=== Trecho para leitura ===

*Artigo publicado originalmente na coluna Público & Pragmático, da revista Consultor Jurídico, no dia 28 de agosto de 2022
Além de uma mudança de rumo administrativo, a eleição de Jair Bolsonaro em 2018 — um presidente antissistema em um contexto atrelado à ideia de “antipolítica” — anunciou o rompimento ideológico para com valores democráticos até então consagrados, como o respeito à diversidade, à ciência, à urna eletrônica e às competências constitucionais dos Poderes instituídos.
Como ocorrido em outros países, a exemplo da Hungria e dos EUA, no “novo Brasil” as ideias (quase sempre simploriamente rotuladas de “conservadoras”) difundidas pelo presidente da República e por seus apoiadores acabaram seduzindo relevante parcela da sociedade, sobretudo por meio das chamadas fake news — a partir das quais ganhou corpo a equivocada noção de que a liberdade de expressão autorizaria a verbalização de literalmente qualquer coisa, como a exaltação da ditadura militar, a relativização da proteção ao meio ambiente e da cultura indígena, a possibilidade de fechamento do Congresso Nacional e a destituição e prisão de ministros do Supremo Tribunal Federal.
Evidentemente, a postura de Bolsonaro e de seus apoiadores foi e continua sendo muito questionada pelos mais diversos atores políticos, os quais, via de regra, enxergam no atual contexto nacional um verdadeiro “estado de exceção”, a justificar a tomada de providências extraordinárias (ou pouco comuns na realidade brasileira pós-redemocratização) na defesa da Constituição Federal de 1988 e de suas consagradas instituições.
Desde 2018, talvez a primeira grande providência tomada pelo STF em defesa da democracia tenha sido a instauração do Inquérito nº 4.781/DF, popularmente identificado como inquérito das fake news, instaurado por conta dos ataques de teor antidemocrático promovidos pelos apoiadores do presidente da República contra os membros da corte. Inclusive, após diligências, o próprio Bolsonaro foi incluído, em agosto de 2021, como investigado no aludido inquérito.

=== Itens fornecidos ===

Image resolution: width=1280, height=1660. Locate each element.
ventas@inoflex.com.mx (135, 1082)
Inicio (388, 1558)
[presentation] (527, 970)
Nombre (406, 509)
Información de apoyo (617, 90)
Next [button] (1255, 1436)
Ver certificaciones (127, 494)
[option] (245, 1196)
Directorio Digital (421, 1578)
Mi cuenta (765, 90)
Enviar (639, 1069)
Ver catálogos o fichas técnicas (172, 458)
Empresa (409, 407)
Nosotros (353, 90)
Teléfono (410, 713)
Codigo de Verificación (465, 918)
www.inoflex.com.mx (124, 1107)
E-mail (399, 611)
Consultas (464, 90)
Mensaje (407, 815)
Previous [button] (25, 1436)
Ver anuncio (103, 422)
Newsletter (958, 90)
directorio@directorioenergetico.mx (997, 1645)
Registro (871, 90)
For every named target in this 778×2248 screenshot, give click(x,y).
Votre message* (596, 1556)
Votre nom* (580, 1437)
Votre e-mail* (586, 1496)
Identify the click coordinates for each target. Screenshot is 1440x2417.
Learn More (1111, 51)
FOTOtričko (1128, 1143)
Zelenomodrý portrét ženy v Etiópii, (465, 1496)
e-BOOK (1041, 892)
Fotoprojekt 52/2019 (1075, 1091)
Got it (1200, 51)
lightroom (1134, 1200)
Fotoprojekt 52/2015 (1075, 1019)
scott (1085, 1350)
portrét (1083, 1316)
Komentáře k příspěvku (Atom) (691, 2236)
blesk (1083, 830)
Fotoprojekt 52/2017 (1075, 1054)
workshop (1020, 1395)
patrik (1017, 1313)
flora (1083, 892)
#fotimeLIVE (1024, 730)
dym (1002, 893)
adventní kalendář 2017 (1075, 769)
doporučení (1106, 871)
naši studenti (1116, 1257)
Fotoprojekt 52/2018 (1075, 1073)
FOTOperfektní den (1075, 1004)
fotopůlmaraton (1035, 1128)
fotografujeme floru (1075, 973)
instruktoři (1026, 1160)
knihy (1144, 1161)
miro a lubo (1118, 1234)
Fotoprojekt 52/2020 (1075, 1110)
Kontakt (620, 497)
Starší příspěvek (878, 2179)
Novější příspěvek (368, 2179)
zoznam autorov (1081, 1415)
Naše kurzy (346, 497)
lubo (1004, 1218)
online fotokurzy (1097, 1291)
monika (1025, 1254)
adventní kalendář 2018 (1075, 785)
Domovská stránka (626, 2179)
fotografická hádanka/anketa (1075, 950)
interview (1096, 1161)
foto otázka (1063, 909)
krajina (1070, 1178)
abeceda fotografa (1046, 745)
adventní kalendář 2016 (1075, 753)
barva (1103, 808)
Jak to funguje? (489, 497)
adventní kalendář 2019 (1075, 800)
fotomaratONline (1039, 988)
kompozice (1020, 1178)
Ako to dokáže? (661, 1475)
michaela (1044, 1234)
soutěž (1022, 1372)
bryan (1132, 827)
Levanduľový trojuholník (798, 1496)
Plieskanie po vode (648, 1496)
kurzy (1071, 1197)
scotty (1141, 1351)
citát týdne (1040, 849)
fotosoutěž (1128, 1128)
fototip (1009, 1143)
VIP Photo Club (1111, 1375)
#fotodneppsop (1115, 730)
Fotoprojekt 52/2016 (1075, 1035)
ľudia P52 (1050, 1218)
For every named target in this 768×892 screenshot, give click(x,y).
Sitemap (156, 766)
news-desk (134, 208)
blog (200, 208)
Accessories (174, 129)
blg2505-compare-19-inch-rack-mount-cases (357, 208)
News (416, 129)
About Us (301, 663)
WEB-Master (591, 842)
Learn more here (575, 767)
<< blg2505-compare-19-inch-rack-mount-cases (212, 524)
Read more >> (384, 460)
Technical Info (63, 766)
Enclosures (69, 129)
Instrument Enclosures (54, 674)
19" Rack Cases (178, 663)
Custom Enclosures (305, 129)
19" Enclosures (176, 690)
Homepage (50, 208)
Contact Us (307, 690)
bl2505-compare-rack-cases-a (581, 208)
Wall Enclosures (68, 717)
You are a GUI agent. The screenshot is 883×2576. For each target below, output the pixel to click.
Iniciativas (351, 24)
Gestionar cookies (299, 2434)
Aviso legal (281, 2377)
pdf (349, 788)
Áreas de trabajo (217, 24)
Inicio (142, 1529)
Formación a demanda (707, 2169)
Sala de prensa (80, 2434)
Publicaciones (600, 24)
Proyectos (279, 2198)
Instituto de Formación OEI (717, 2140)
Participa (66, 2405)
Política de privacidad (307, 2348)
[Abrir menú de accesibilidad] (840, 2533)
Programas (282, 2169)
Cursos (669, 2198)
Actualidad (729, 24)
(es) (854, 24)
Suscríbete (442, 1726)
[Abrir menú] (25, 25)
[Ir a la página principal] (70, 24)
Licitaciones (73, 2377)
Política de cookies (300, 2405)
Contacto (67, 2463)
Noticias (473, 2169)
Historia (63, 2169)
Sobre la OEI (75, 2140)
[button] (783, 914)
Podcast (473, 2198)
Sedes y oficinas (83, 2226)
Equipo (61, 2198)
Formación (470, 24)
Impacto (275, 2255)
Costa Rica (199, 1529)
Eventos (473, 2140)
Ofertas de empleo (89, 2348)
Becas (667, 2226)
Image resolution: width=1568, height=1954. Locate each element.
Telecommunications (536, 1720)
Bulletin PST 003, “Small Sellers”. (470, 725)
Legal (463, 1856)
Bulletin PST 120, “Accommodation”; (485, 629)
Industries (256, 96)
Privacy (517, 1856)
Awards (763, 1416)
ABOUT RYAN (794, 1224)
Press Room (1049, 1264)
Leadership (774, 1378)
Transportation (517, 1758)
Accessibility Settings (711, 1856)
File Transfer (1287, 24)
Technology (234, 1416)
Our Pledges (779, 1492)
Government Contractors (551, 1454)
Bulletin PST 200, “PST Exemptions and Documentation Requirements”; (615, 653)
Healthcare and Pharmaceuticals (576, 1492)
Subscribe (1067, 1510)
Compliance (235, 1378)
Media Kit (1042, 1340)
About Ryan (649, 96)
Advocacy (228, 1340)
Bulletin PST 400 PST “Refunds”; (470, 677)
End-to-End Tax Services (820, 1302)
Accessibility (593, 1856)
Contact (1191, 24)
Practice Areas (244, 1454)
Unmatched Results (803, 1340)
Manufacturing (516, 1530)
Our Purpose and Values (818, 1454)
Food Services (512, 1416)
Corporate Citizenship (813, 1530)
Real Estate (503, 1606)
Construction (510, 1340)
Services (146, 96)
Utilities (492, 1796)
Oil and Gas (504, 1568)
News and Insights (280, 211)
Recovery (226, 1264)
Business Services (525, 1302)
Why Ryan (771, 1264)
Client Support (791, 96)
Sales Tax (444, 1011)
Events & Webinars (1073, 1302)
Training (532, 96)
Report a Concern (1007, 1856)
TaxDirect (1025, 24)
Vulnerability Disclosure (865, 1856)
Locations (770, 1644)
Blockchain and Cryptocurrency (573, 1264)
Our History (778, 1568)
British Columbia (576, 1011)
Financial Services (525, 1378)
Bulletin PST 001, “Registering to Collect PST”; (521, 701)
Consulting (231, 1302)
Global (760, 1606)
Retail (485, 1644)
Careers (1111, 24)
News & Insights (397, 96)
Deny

===

■ Tarefas do exercício
**A.** Traduza para o inglês esta frase do texto sobre o STF e a democracia: "Inclusive, após diligências, o próprio Bolsonaro foi incluído, em agosto de 2021, como investigado no aludido inquérito."
**B.** Prossiga com o texto sobre o STF e a democracia a partir da última frase apresentada, no mesmo registro.

■ Respostas em ordem
**A.** In fact, after investigative measures, Bolsonaro himself was included, in August 2021, as a person under investigation in the aforementioned inquiry.

**B.**
No mesmo sentido, chama a atenção a recente condenação criminal do deputado federal Daniel Silveira a oito anos e nove meses de prisão, por conta de manifestações antidemocráticas não protegidas pela imunidade parlamentar e pela liberdade de expressão, que incluíam ameaças ao próprio STF e, especificamente, a alguns dos ministros da corte. Frise-se que posteriormente, em 21 de abril de 2022, Bolsonaro concedeu “graça constitucional” ao deputado, em nome da “liberdade de expressão”, da “manutenção do mecanismo tradicional de freios e contrapesos na tripartição dos poderes” e da “legítima comoção social” provocada pelo caso. Na verdade, a medida adotada por Bolsonaro foi compreendida pela opinião pública como mais um ato antidemocrático editado com a finalidade de atingir o STF.
Não isenta de críticas, muitas delas pertinentes, a postura (por vezes ativista) do STF vem sendo compreendida, por muitos, como uma possível expressão da chamada democracia defensiva — doutrina de matriz europeia que recomenda uma postura mais enérgica dos detentores do poder estatal, sobretudo o Judiciário, contra partidos e grupos não democráticos. Sabe-se que o Judiciário tem o dever de zelar pela manutenção da forma prevista no artigo 1º da Constituição Federal, que é o “Estado democrático de Direito”, explicitamente protegido pelo Código Penal, com a edição da Lei 14.197/21, de modo que, se outro Poder estiver flertando com a ruptura institucional, cabe a ele lançar mão de esforços extraordinários para evitar que isso aconteça.
Assim sendo, cabe o questionamento: o inquérito das fake news — assim como outras medidas similares, como a própria condenação de Daniel Silveira — pode ser compreendido como uma manifestação legítima da democracia defensiva, contribuindo os seus frutos, ao lado de outras decisões de teor similar, para a formação de uma doutrina de democracia defensiva no Brasil?
A esta altura, parece evidente que as providências tomadas pelo STF foram levadas a efeito como medidas de democracia defensiva para garantir que o Estado brasileiro não padeça com atos antidemocráticos. Não devem ser compreendidas como uma ação orquestrada ou corporativista dos membros da corte. A excepcionalidade que assola o Brasil nos últimos anos não permite uma atuação que privilegie a forma sobre o conteúdo, isto é, um minimalismo interpretativo em favor de um governo autoritário, a deferência em relação aos atos perpetrados por um agressor, a inércia em resposta a um ato direcionado contra a Constituição Federal.
Diante disso, o que se conclui é que, até o presente momento, o STF tem sido criterioso na condução dos procedimentos contra atos antidemocráticos, mediante uma atuação próxima à doutrina da democracia defensiva. Nesse sentido, é bastante plausível antever que os precedentes em questão têm o potencial de contribuir para a construção de uma jurisprudência constitucional metodologicamente compatível com a aludida doutrina no Brasil e que seja sempre proporcional na legítima reação aos agudos ataques sofridos pelo Estado democrático de Direito.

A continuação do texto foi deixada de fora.